### [Task instructions]
Only the pictures are dropped. Restate each line below word for word.

### [Study material]
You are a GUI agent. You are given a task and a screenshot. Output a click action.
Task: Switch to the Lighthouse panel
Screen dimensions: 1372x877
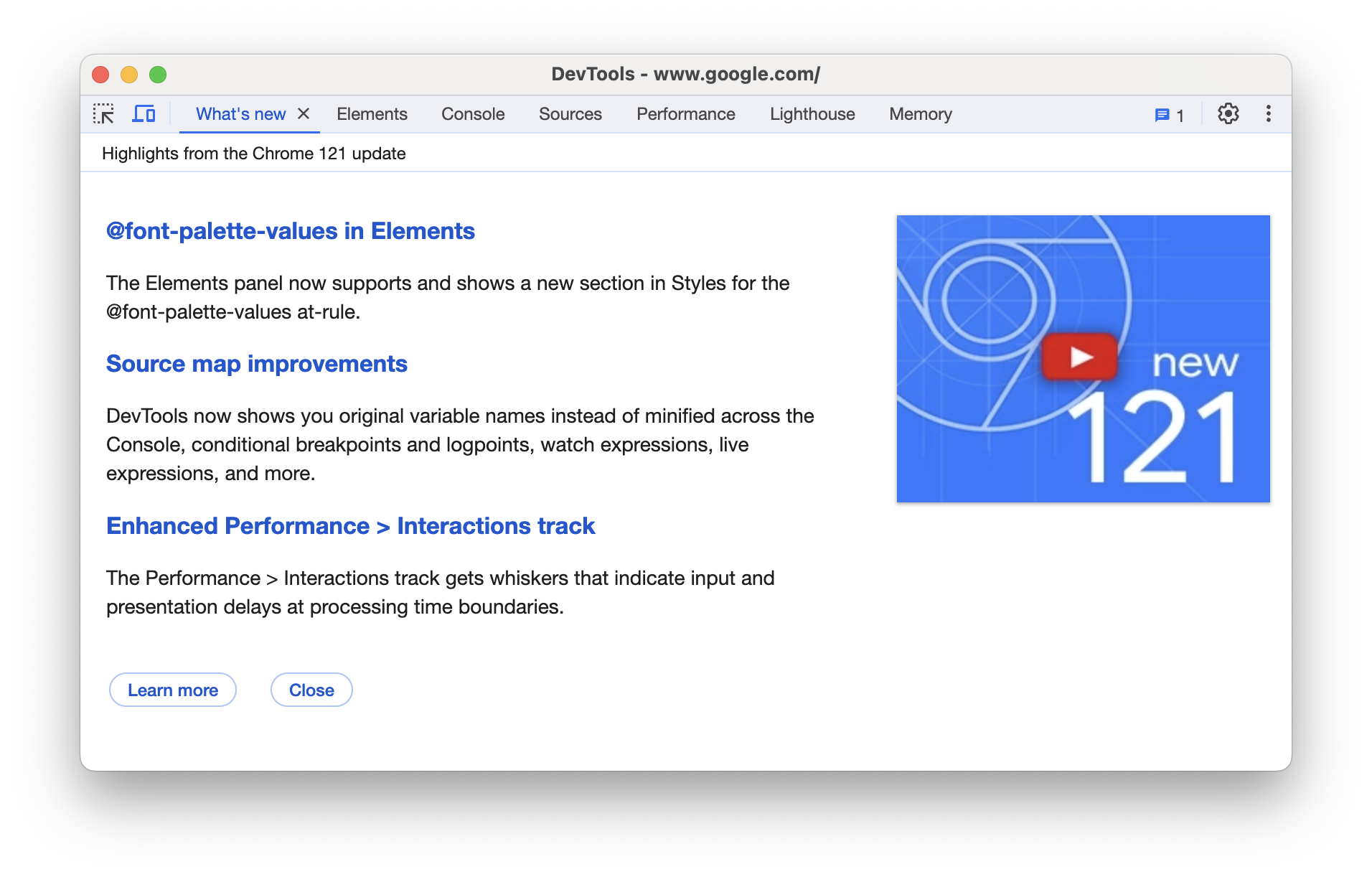[x=812, y=114]
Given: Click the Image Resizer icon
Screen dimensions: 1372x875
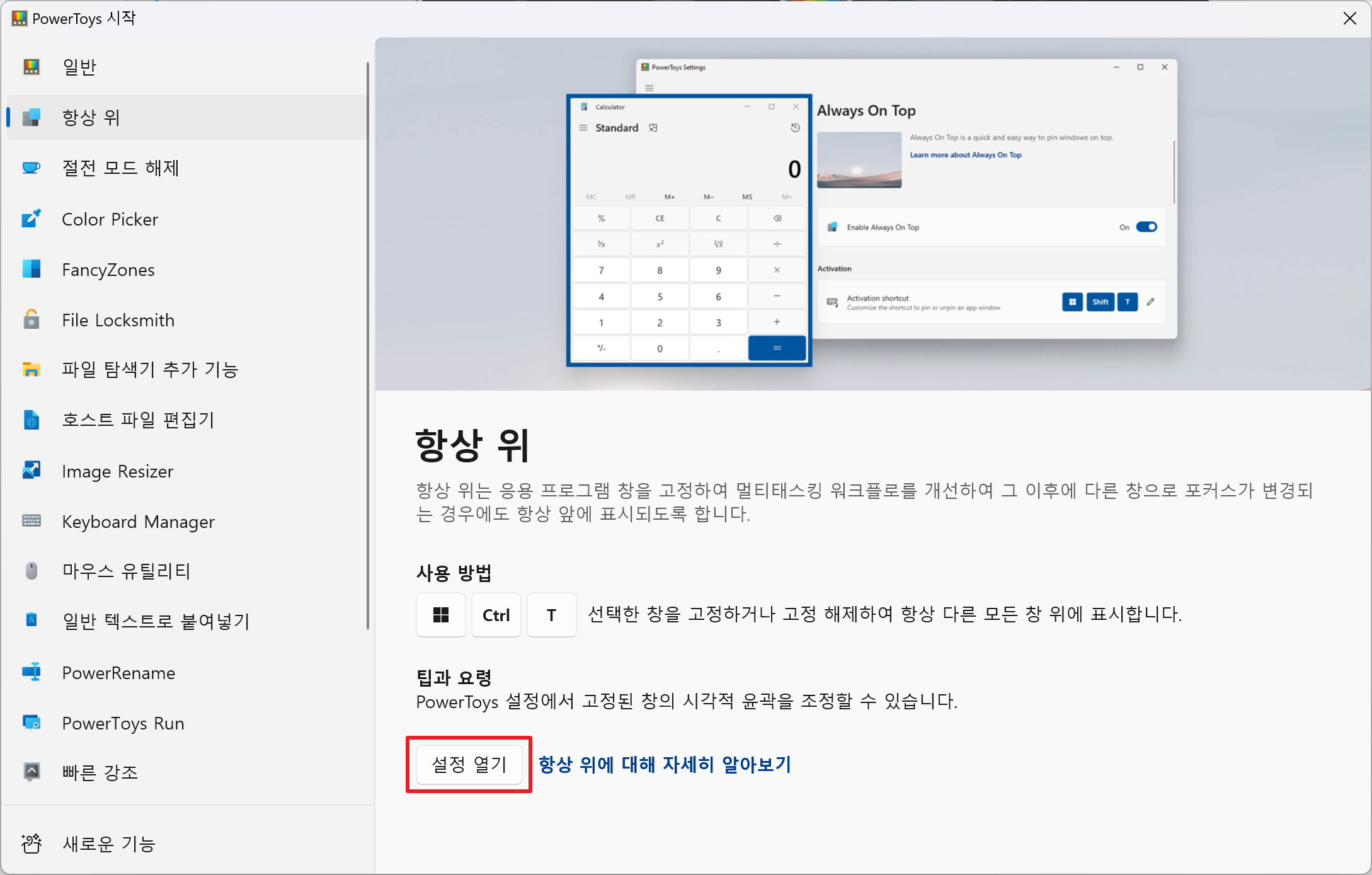Looking at the screenshot, I should (31, 471).
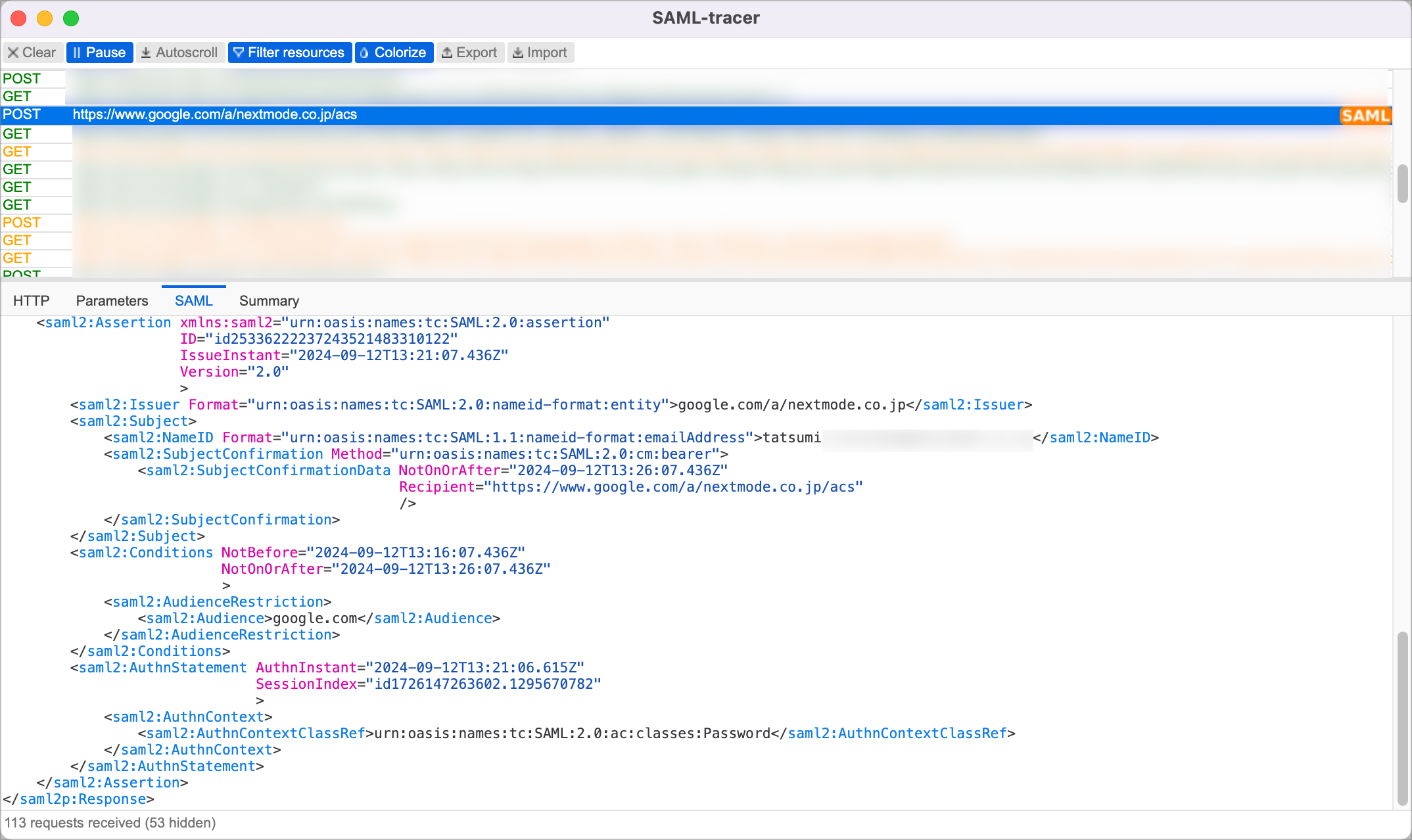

### [Task result]
You are a GUI agent. You are given a task and a screenshot. Output a click action.
Task: Switch to the Lighthouse panel
Screen dimensions: 1372x877
[x=812, y=114]
Given: Click the Image Resizer icon
Screen dimensions: 1372x875
Looking at the screenshot, I should (31, 471).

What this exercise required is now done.